→ **What is required**:
Where does the word "This" appear in the data? Copy every line that holds it.

→ **Records shown**:
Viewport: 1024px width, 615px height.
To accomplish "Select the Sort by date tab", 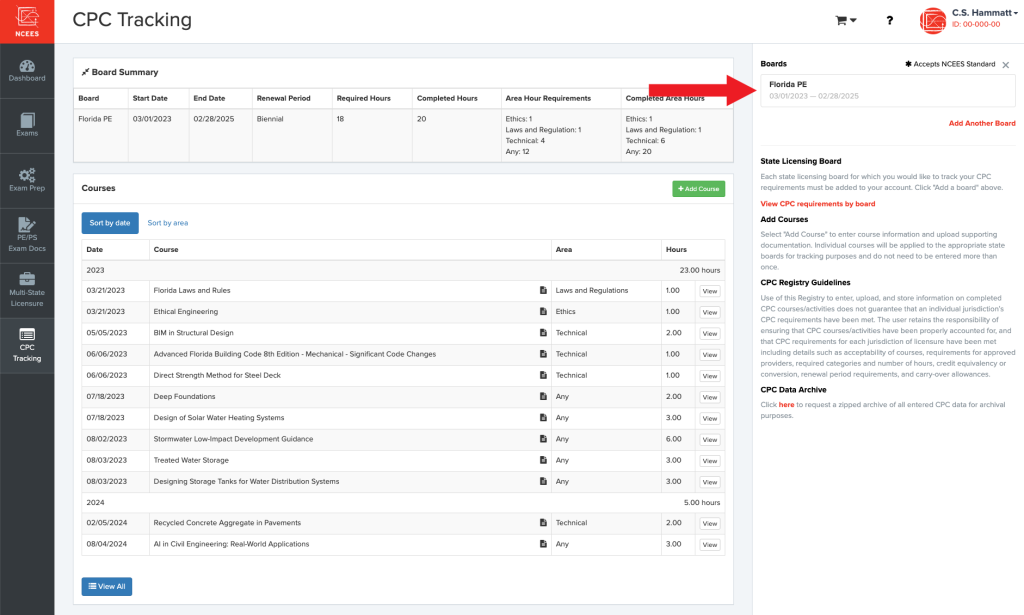I will 110,223.
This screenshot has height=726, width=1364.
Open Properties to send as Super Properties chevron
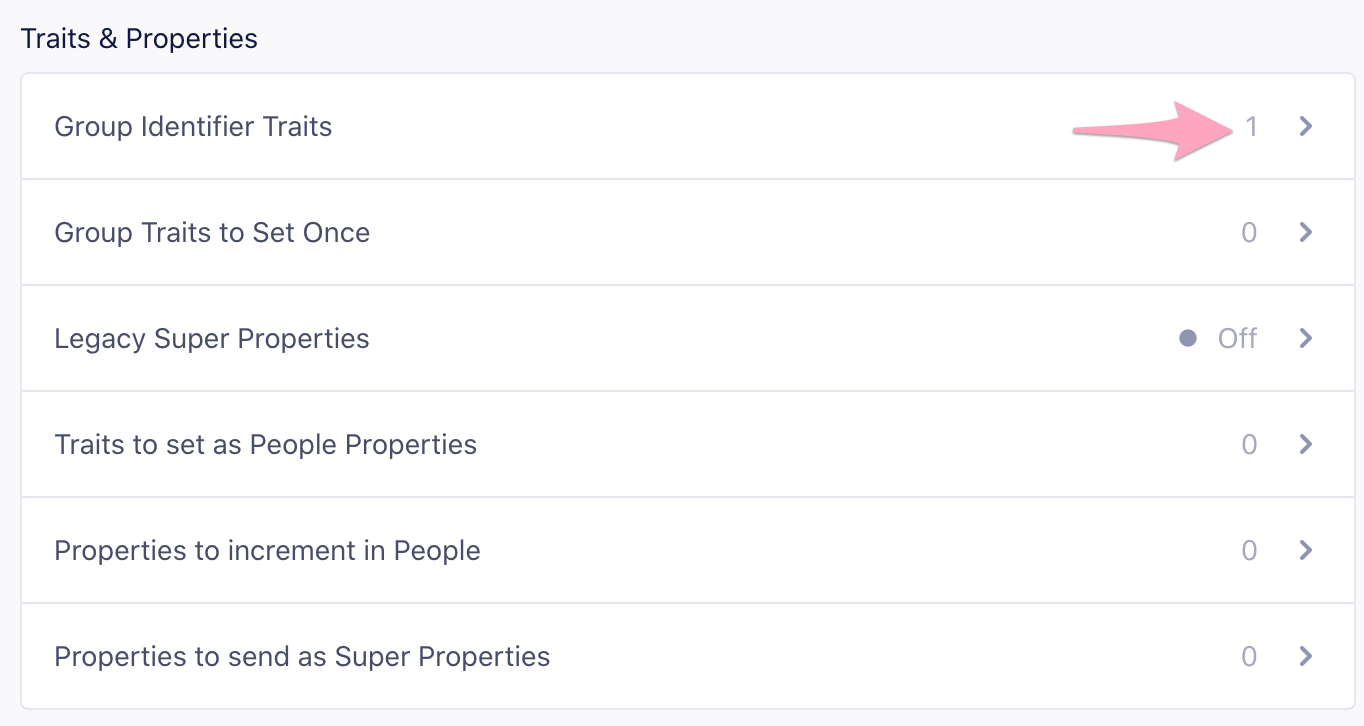click(x=1305, y=656)
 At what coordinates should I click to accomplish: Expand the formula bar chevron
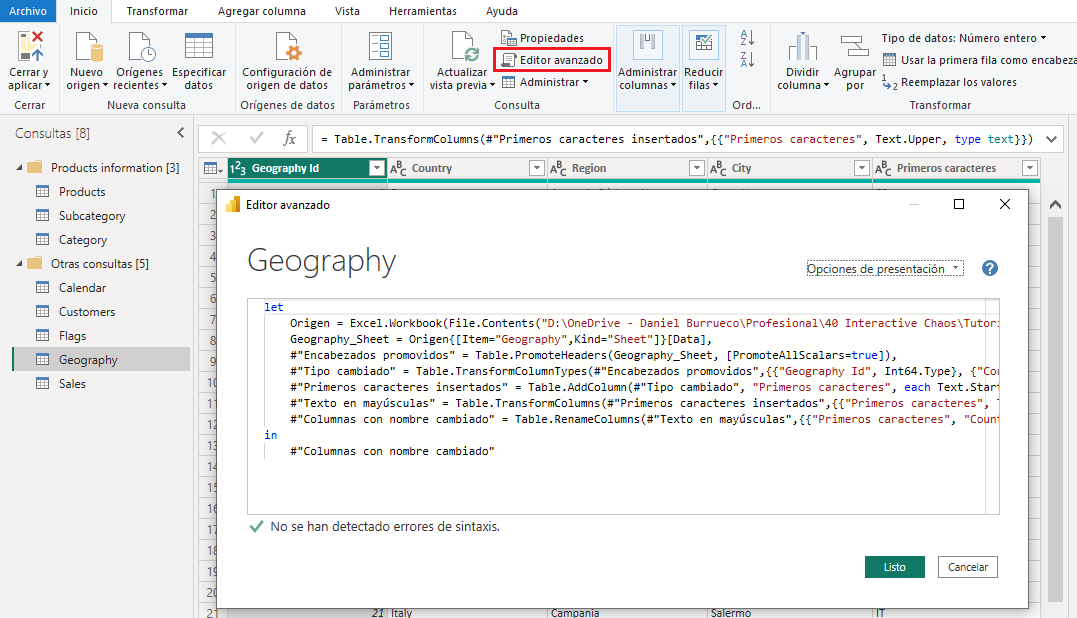[x=1051, y=138]
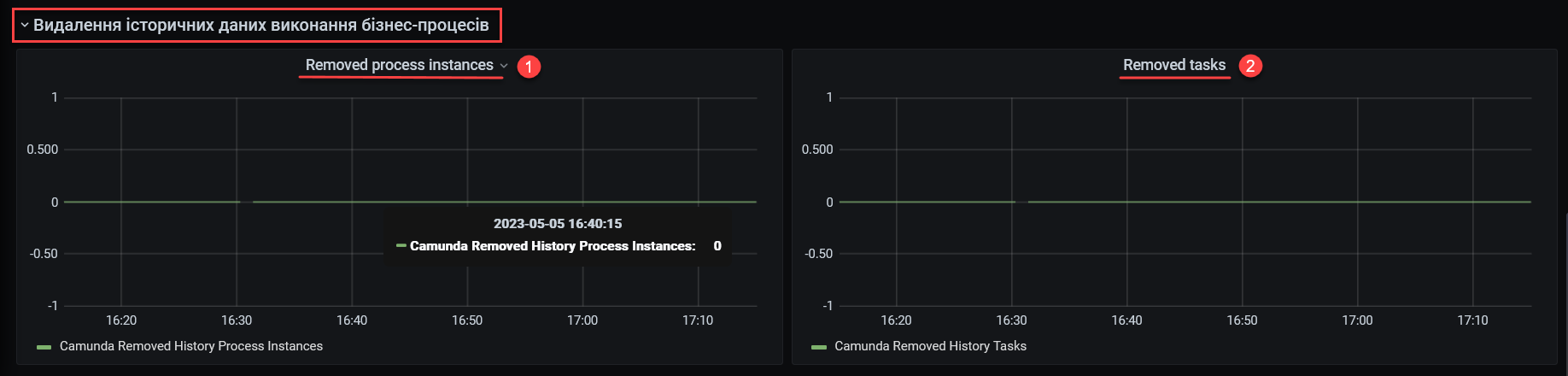Screen dimensions: 1568x376
Task: Toggle Camunda Removed History Process Instances legend label
Action: pyautogui.click(x=190, y=346)
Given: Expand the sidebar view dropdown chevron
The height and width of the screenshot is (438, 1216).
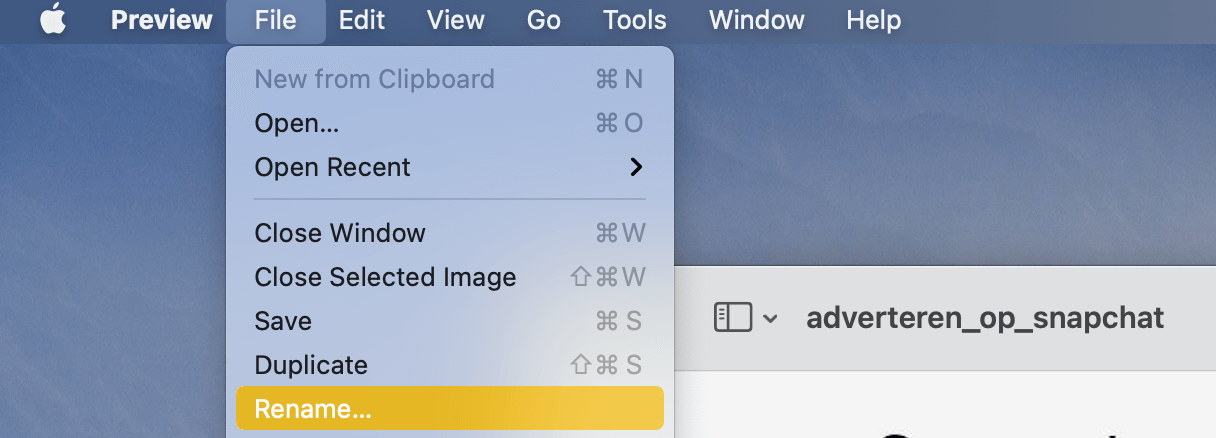Looking at the screenshot, I should 770,320.
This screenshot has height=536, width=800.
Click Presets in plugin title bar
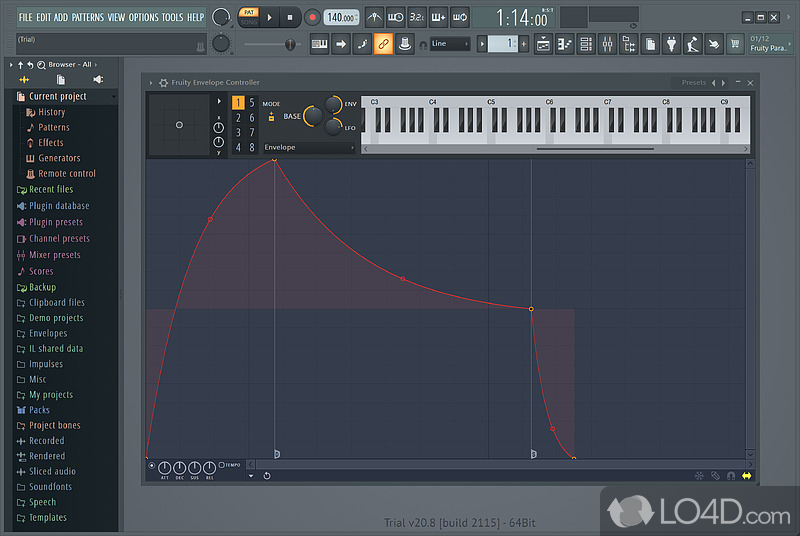tap(693, 83)
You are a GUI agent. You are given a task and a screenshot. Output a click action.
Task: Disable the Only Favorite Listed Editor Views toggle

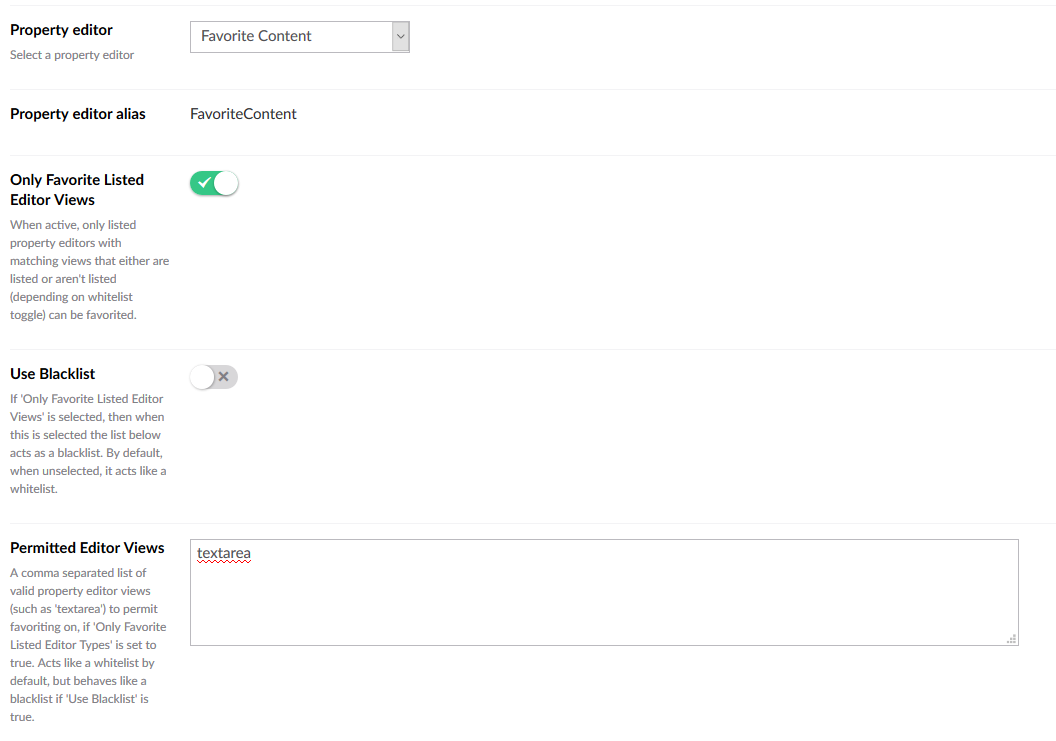click(x=214, y=183)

→ **Written answer**:
This screenshot has height=726, width=1364.
This screenshot has height=536, width=800.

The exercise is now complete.